▶ **WORK TO COMPLETE**:
1 > From the SciDB forum thread, return the passage from "2. It’s a really, really, really" to "bulk load data." word for word.
2 > According to the SciDB forum thread, about how many cells per chunk are chunk sizes usually set for?
3 > Continue the SciDB forum thread about loading a numpy array, starting after its last sentence.

Load numpy array into SciDB array


#1

I have some arrays with the same size (18036020) and I need to load it into SciDB.

Example:

archivo = ‘uv20150130rt.nc#I get the data from NetCDF file
ncfile = Dataset(archivo,‘r’) #Open NetCDF

wind1 = ncfile[‘w’] #Get the variable I’m interested

name = “winds"
sdb.query(“create array “+name+” <m_s:double>[time=0:”+str(wind_total.shape[0] - 1)+”,1,0,lat=0:"+str(wind_total.shape[1] - 1)+",1,0,lon=0:"+str(wind_total.shape[2] - 1)+",1,0]")

Array = sdb.wrap_array(name)
print Array.toarray()

So, I have prepared the SciDB array, but I do not load the data


#2

I am trying to do this:

sdb.query(“create array “+name+” <m_s:double>[time=0:”+str(wind_total.shape[0] - 1)+",1,0,lat=0:"+str(wind_total.shape[1] - 1)+",1,0,lon=0:"+str(wind_total.shape[2] - 1)+",1,0]")

Array = sdb.wrap_array(name)

temp = sdb.from_array(wind_total)

sdb.afl.store(temp.name, Array.name)

but don not work…


#3

What are your attributes?

The structure of an array is:

CREATE ARRAY Array_Name
< attribute_name : type_name { , attribute_name : type_name } > 
[ dimension_name = min_value : max_value, per-dimension-chunk-length, overlap,
 {, dimension_name = min_value : max_value, per-dimension-chunk-length, overlap }
];

I could be wrong, but it looks to m that your CREATE ARRAY … statement doesn’t have any attributes defined. What does the string you’re creating look like?


#4

Yes, I was wrong when I copied, the correct query that I try is:

sdb.query(“create array “+name+” < m_s:double >[time=0:”+str(wind_total.shape[0] - 1)+",1,0,lat=0:"+str(wind_total.shape[1] - 1)+",1,0,lon=0:"+str(wind_total.shape[2] - 1)+",1,0]")

so, in this example the query is:

create array winds <m_s:double>[time=0:1,1,0, lat=1:180,1,0, lon=1:360,1,0]

and wind_total has the followinf shapes = (2,180,360)


#5

Oh boy.

  1. You need to specify the attributes that will appear in the array. Have a look at the CREATE ARRAY … statement in the documentation here. What is it that appears at each time x lat x long cell? The variable you’re interested in is called “wind”. If it’s type is a float ( say ), then you need to specify what you want.

    CREATE ARRAY Winds
    < wind : float >
    [ time, lat, long ];

  2. It’s a really, really, really bad idea to set your per-dimension-chunk-length to ‘1’. As a rule, we set chunk sizes so that are about 1,000,000 cells per chunk. Of course, in your case the sizes can’t be that big. But …

    CREATE ARRAY Winds
    < wind : float >
    [ time=0:1,1,0, lat=1:180,180,0, long=1:360,360,0 ];

  3. So … um … this is a really small array. My advice would be to use on of the HDF5 loaders that you will find reference to if you search the forum. You probably don’t want to use python as your vehicle for bulk loading data. Have a look at this write-up on the best way to rapidly bulk load data.

▶ **PROVIDED DATA**:

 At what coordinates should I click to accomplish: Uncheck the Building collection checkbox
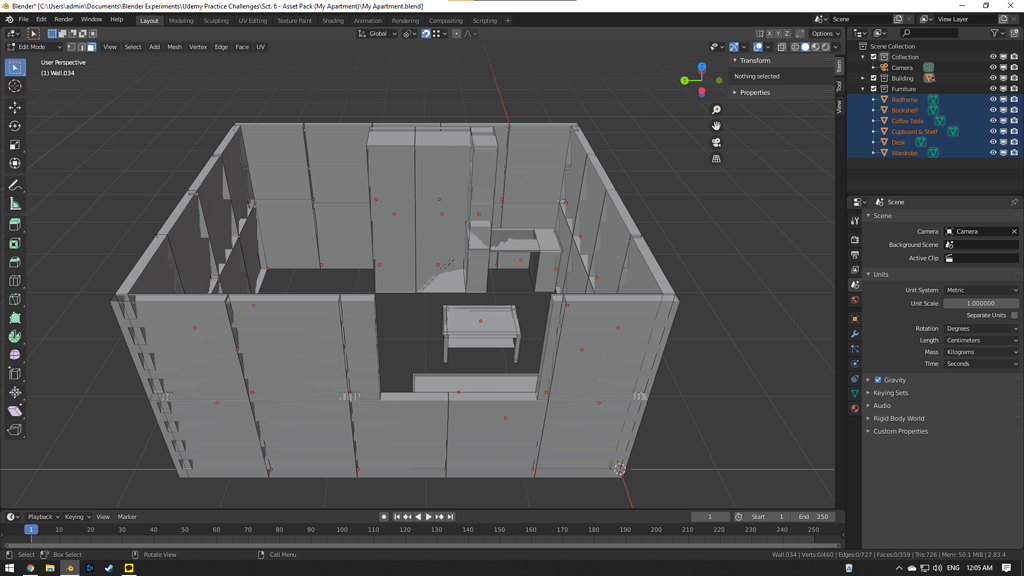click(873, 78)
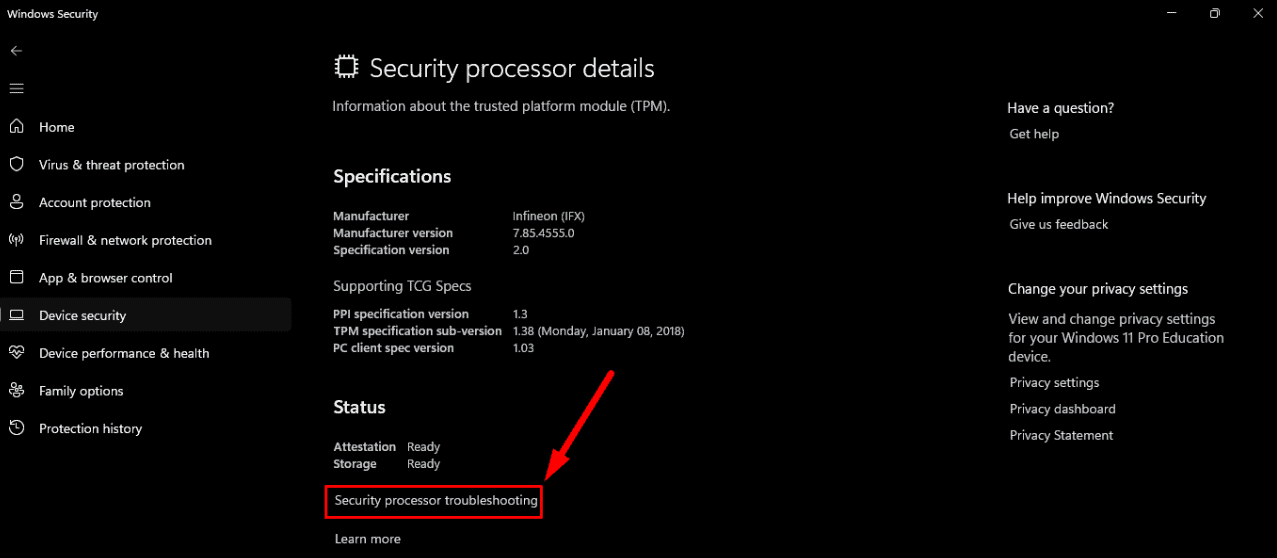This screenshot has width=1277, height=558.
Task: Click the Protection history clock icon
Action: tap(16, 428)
...
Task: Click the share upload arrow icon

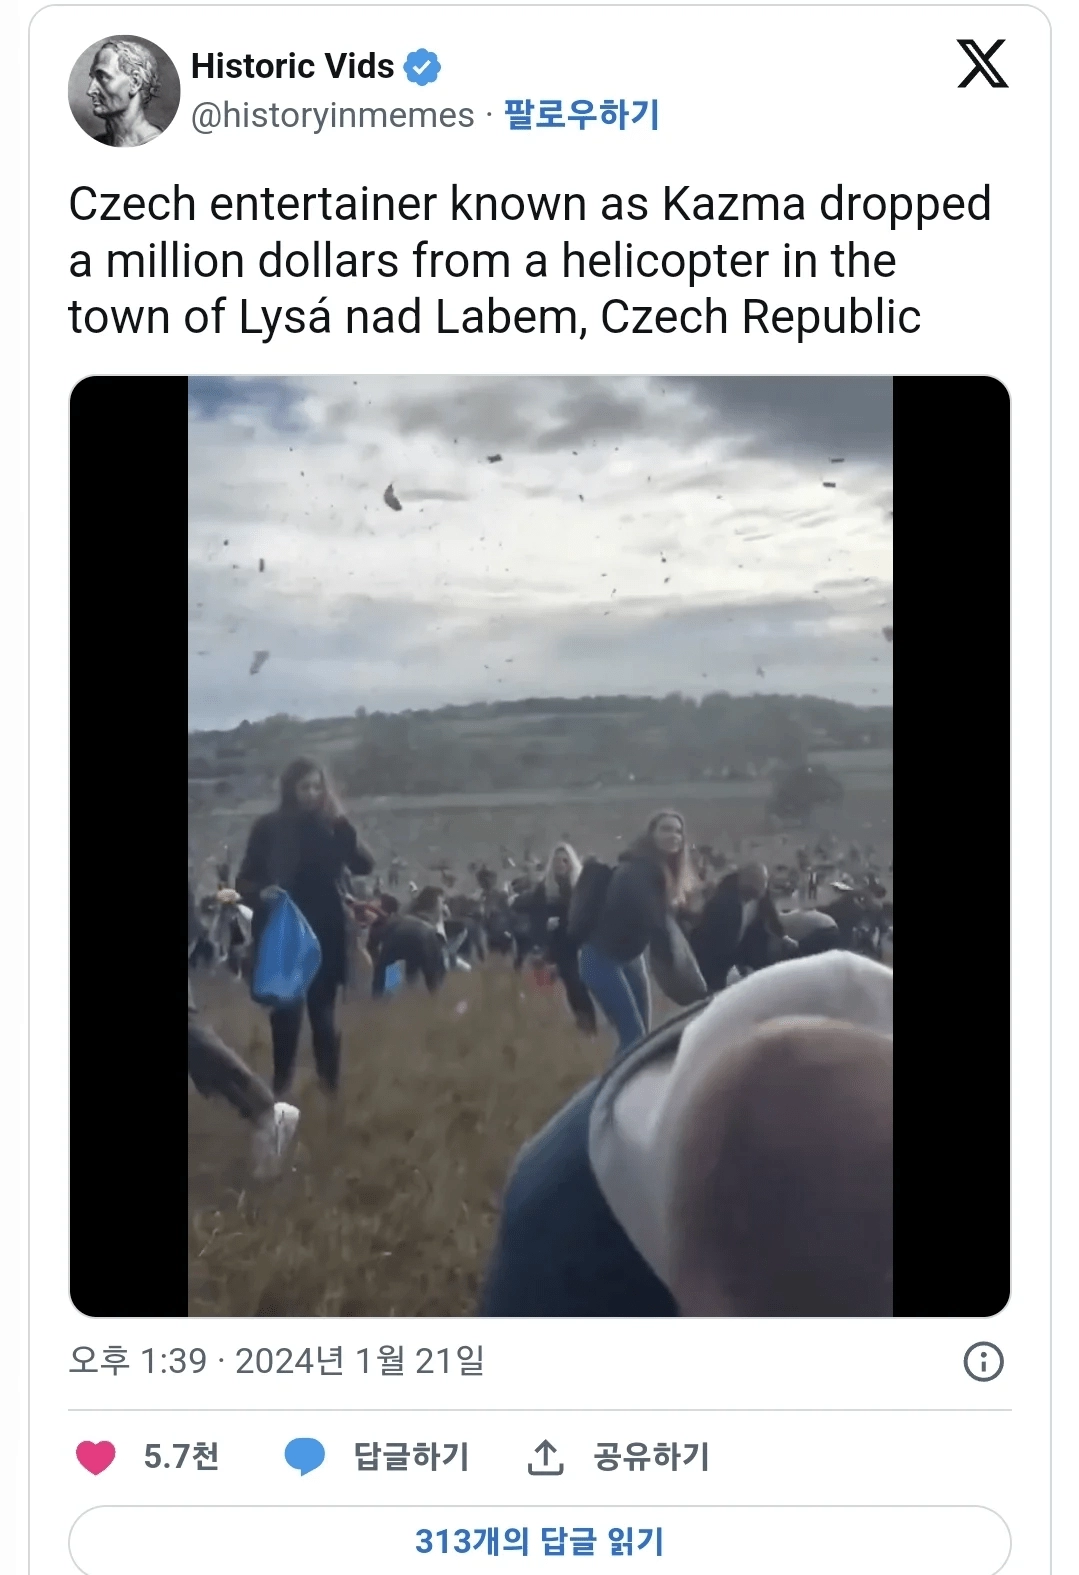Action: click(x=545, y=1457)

▶ **TASK-BY-TASK ANSWERS**:
1 >
2. It’s a really, really, really bad idea to set your per-dimension-chunk-length to ‘1’. As a rule, we set chunk sizes so that are about 1,000,000 cells per chunk. Of course, in your case the sizes can’t be that big. But …

    CREATE ARRAY Winds
    < wind : float >
    [ time=0:1,1,0, lat=1:180,180,0, long=1:360,360,0 ];

  3. So … um … this is a really small array. My advice would be to use on of the HDF5 loaders that you will find reference to if you search the forum. You probably don’t want to use python as your vehicle for bulk loading data. Have a look at this write-up on the best way to rapidly bulk load data.

2 > About 1,000,000 cells per chunk.

3 >
As a rule, use python to exchange queries and the data that makes up query results with SciDB and to display result, etc. Python is the dashboard, steering wheel, and so on. SciDB is the engine.

Hope this helps!


#6

Sorry, but I did not separate the <> in the before reply and did not appear the attributes :frowning:

About the size, yes,all the arrays that I have to load are about 10MB (because of this, I choose the chunk size 1); but I need python to load the data into SciDB, because I have a program that create dinamically the arrays using netcdf4/geotiff files and it is necessary to load it into SciDB. I have to create about 2000 arrays with the same size (36018020*size_float-8bytes- about 10MB, more or less)

About the chunk size, if the array is small, do not care; but probably I was wrong

About python, as I said, I need to use it. Another idea I have for load the numpy array is throgh a text file

1- pass numpy array to text file
2- use load utility of SciDB


#8

OK …

  1. “I have to create about 2000 arrays with the same size (36018020*size_float-8bytes- about 10MB, more or less)”

    I am a little confused. But if you’re proposing to create 2,000 SciDB arrays, each of which which will hold only 1 of these geotiff files, all I can say is please do not do this! Have a look at that loading tutorial I included. You want to create a single SciDB array with a dimension that separates each 3D “slice” of your data set. That way, you will be able to write queries that analyze the data by space and time. With 2,000 arrays you will be creating massive pain for yourself.

  2. Well … at chunk size of 1 x 1 x 1, you will be creating 360 x 180 x 20 = 1,296,000 chunks per attribute. Now … we will be tracking internally, for each chunk, it’s coordinates, physical location on disk, and so on. So the per-chunk meta-data overhead is likely to be about 100 bytes per chunk. What you’re basically doing is to take your single 10MB file, and breaking it up into files where each file contains 8 bytes of data. Doing so is very slow, and very wasteful. We designed SciDB to break larger data objects up into smaller ones. But not that small!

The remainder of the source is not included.